Would you feel comfortable paying someone to write the greeting cards you give to your loved ones, or toilet training your child, or pretending to be a new friend to your elderly father by taking him on outings, and when he dies, paying someone else to scatter his ashes for you in a tasteful, emotionally managed, purchased ritual?
In Australia, professional dual-income families and those with high disposable incomes are familiar with the outsourcing of cleaning, cooking, shopping, dog walking or children’s birthday parties. Yet, we still seem a long way from the trend among high-income people in the US of employing mainly Third World women as live-in domestics or even wet nurses, and male stewards of the household called “major-domos” who are responsible for coordinating all day-to-day activities concerning the family.

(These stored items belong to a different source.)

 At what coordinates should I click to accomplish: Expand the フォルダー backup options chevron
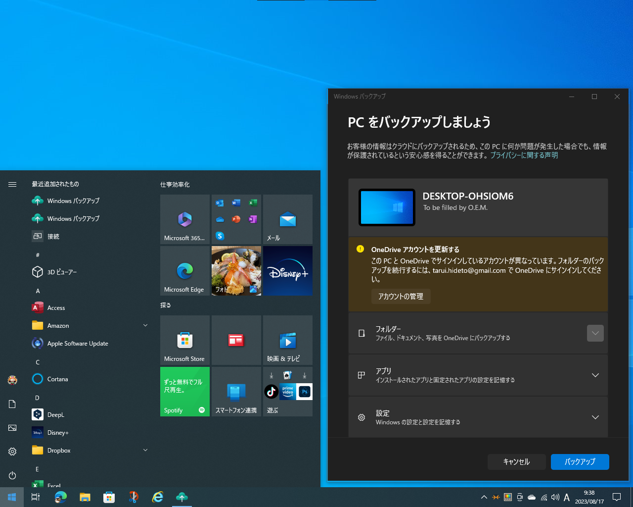(x=595, y=333)
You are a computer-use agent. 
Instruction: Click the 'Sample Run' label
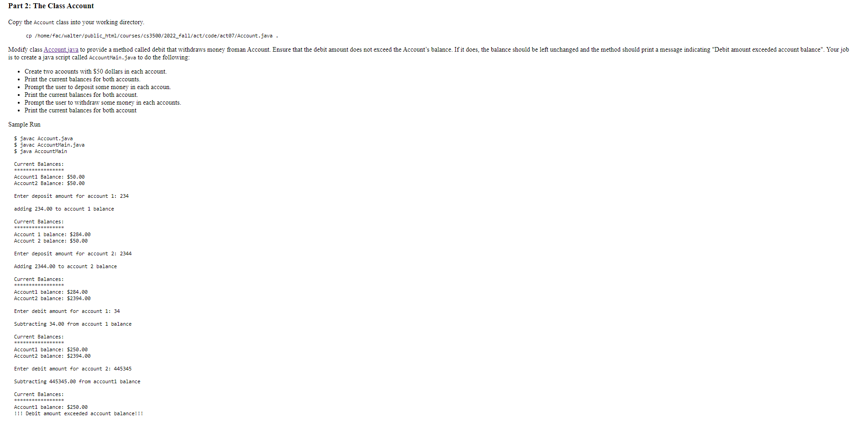24,124
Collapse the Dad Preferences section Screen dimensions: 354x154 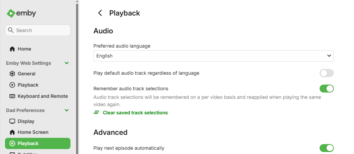(x=66, y=110)
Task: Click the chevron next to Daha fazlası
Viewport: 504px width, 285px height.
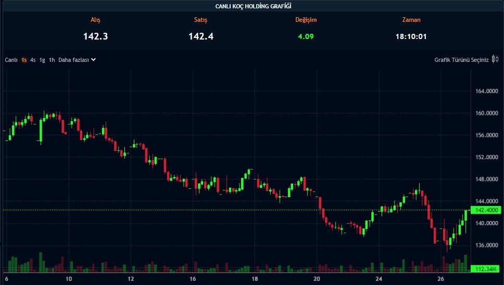Action: pos(94,60)
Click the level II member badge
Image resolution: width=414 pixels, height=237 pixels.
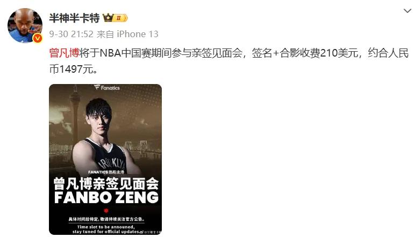(x=120, y=18)
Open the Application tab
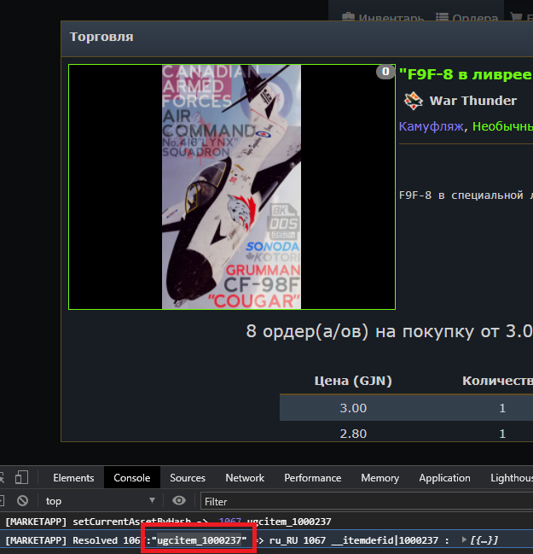 point(444,478)
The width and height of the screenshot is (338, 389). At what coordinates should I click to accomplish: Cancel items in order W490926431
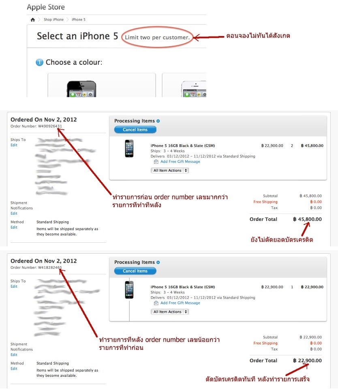135,130
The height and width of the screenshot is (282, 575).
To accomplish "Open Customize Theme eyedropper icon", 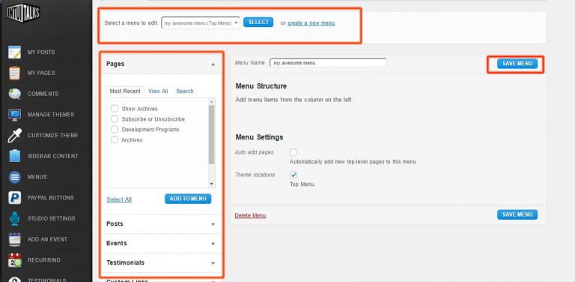I will click(x=15, y=136).
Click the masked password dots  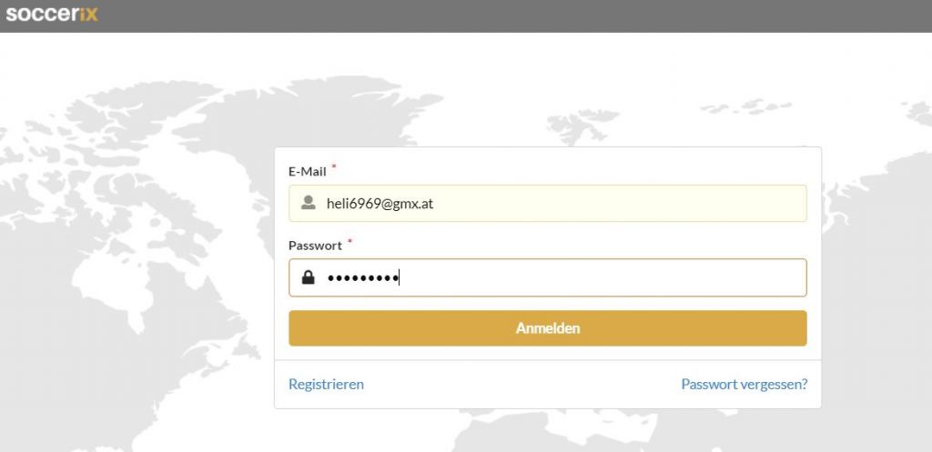tap(362, 278)
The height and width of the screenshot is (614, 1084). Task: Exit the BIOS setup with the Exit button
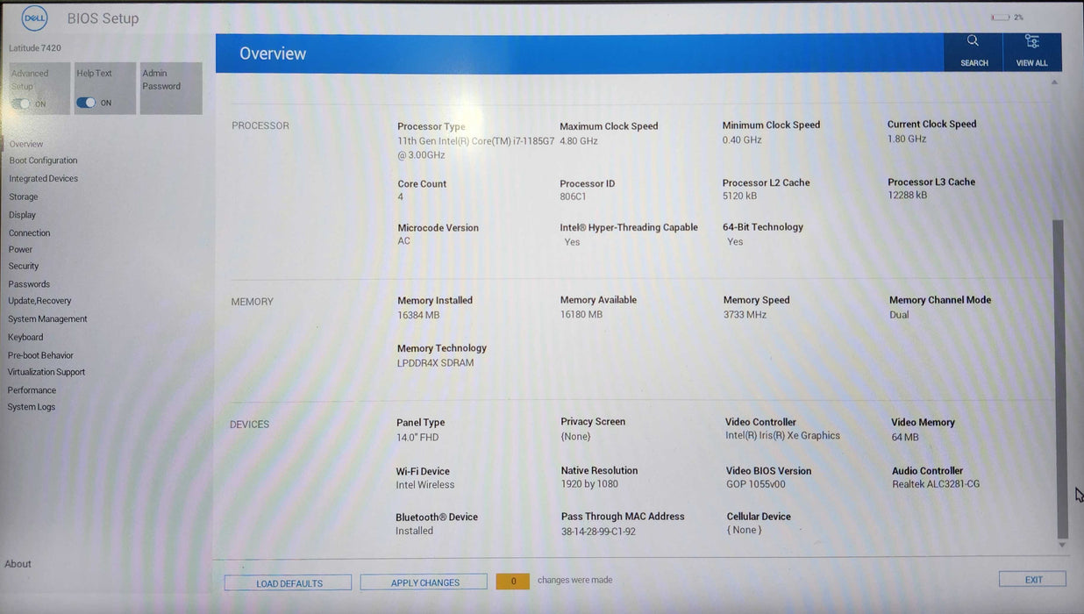pyautogui.click(x=1032, y=580)
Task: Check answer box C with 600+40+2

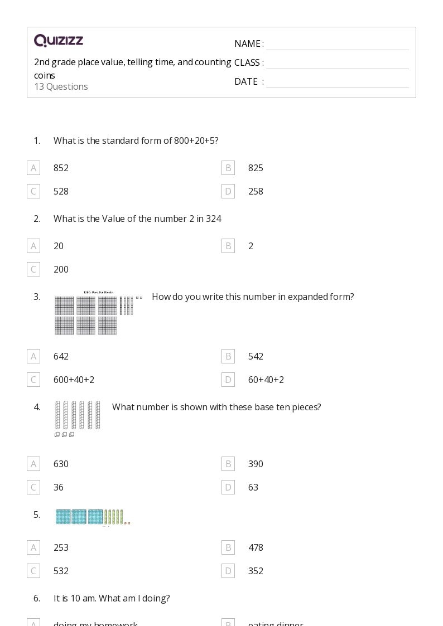Action: tap(33, 380)
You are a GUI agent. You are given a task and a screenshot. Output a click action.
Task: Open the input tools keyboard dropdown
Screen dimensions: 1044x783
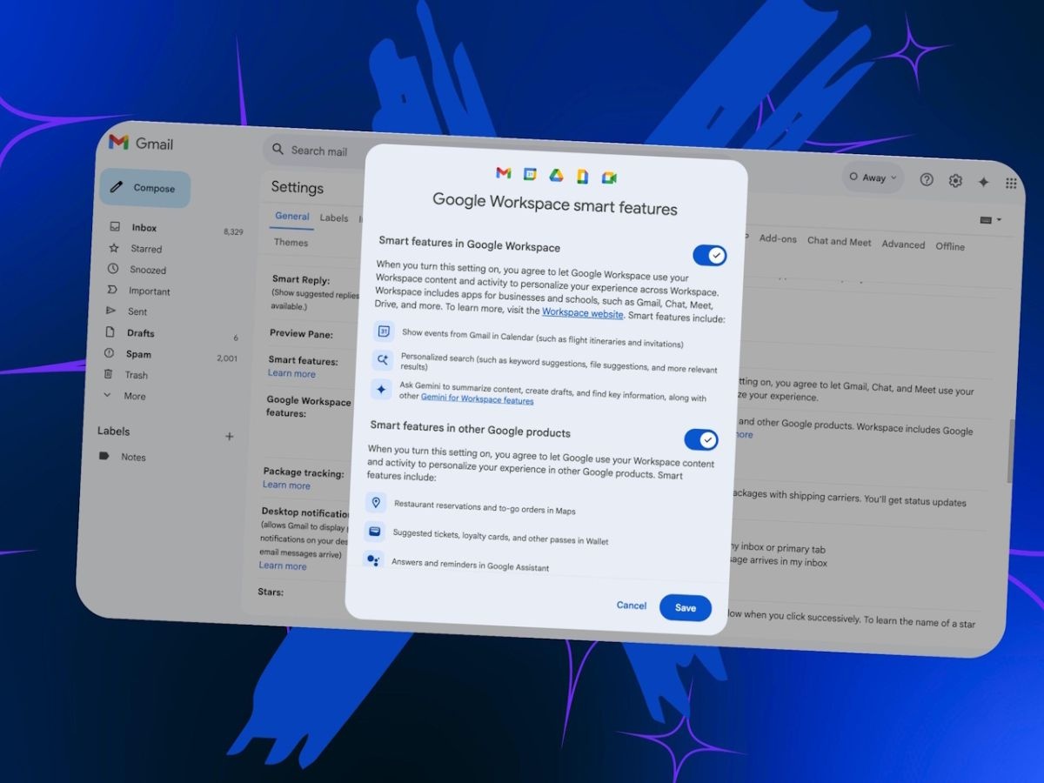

These services are all listed proudly on the A+Household Staffing Agency: Certified Household Staffing and can be seen as part of the long and undistinguished history of the rich paying the poor to do onerous, physical household tasks. However, the buying and selling of emotional services such as friendship, love, neighbourliness, and care is a somewhat different kind of consumption.
American sociologist Arlie Russell Hochschild documents this further extension of market relations into our emotional lives in her new and unsettling book The Outsourced Self: Intimate Life in Market Times. She interviews the people who sell their emotional labour and work for “Rent-a-Grandma”, “Rent-a-Mom” or “Rent a Friend”, a service offering to provide someone with whom you can eat dinner, meet for a coffee or go on trips. The online entrepreneur who developed the idea of advertising “friendship for hire”, recognised and then marketed the wide need in contemporary society for “entanglement-free support.”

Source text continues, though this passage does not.